The desire for good code in scientific environments has very little to do with the lack of responses. :)

As the post get back recently, I am now able, not to answer all of my above questions, but to mention a workout about the CMake thing.

I appeared that the feature was working in the most recent release of cmake module FindCUDA.cmake (>2.8.10, but more recent is better) that made cuda separate compilation available and properly working in cmake projects when using something like that:

include(“${CMAKE_ROOT}/Modules/FindCUDA.cmake”)

set(CUDA_SEPARABLE_COMPILATION ON)
list(APPEND CUDA_NVCC_FLAGS "–relocatable-device-code=true ")

cuda_add_executable(simpleSeparateCompilation
simpleDeviceLibrary.cuh
simpleDeviceLibrary.cu
simpleSeparateCompilation.cu
OPTIONS -gencode=arch=compute_20,code=sm_20 -gencode=arch=compute_30,code=sm_30
)

Unfortunately I cannot remember exactly what was the problem with those undefined references, if you have the same problem, check if there is no global variables of things like that, and rebuild the whole project if needed.

Each compilation unit in CUDA results in a CUmodule (Driver API type). The CUDA Runtime hides CUmodules from the developer. CUfunctions (device or global) in separate CUmoduels cannot call each other through function pointers. Separate compilation can be used to statically link two separate compilation units.

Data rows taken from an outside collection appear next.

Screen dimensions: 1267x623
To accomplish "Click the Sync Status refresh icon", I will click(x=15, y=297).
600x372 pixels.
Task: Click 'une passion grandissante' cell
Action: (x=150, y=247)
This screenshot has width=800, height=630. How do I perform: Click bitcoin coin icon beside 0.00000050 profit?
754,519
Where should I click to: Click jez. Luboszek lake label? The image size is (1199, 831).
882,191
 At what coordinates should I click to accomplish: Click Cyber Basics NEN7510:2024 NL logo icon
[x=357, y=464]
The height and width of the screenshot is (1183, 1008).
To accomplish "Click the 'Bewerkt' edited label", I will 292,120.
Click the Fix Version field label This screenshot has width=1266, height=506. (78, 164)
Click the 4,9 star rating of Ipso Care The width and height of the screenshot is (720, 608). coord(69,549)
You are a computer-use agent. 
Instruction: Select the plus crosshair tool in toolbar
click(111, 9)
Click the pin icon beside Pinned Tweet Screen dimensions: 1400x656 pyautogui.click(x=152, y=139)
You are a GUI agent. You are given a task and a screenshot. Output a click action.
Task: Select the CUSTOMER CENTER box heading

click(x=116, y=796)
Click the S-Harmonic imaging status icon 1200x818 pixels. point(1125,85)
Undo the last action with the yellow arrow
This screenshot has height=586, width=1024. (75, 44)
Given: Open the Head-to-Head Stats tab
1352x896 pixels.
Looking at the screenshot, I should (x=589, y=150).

There are multiple reasons why cross CUmodule functions cannot be reliably called using function pointers:

  1. Each CUmodule has its own separate constant area. When a kernel is launched the kernel is configured to reference the its CUmodule constants. If you call a device function in a different CUmodule using a function pointer then that device function will be incorrectly reading the wrong constants.

  2. Each global function is launched with a specific launch configuration. If the device function references a higher register than the launch configuration the SM will throw an exception.

  3. Each global function has a shared memory map. If you call a device function in a different module then the compiler will not have correctly allocated the shared memory. Since shared memory is statically mapped this will cause corruption in shared memory.

There are several other reasons but I think this list will give you a good list of reasons why you shouldn’t try this.

I am not aware of any documentation that lists this restriction.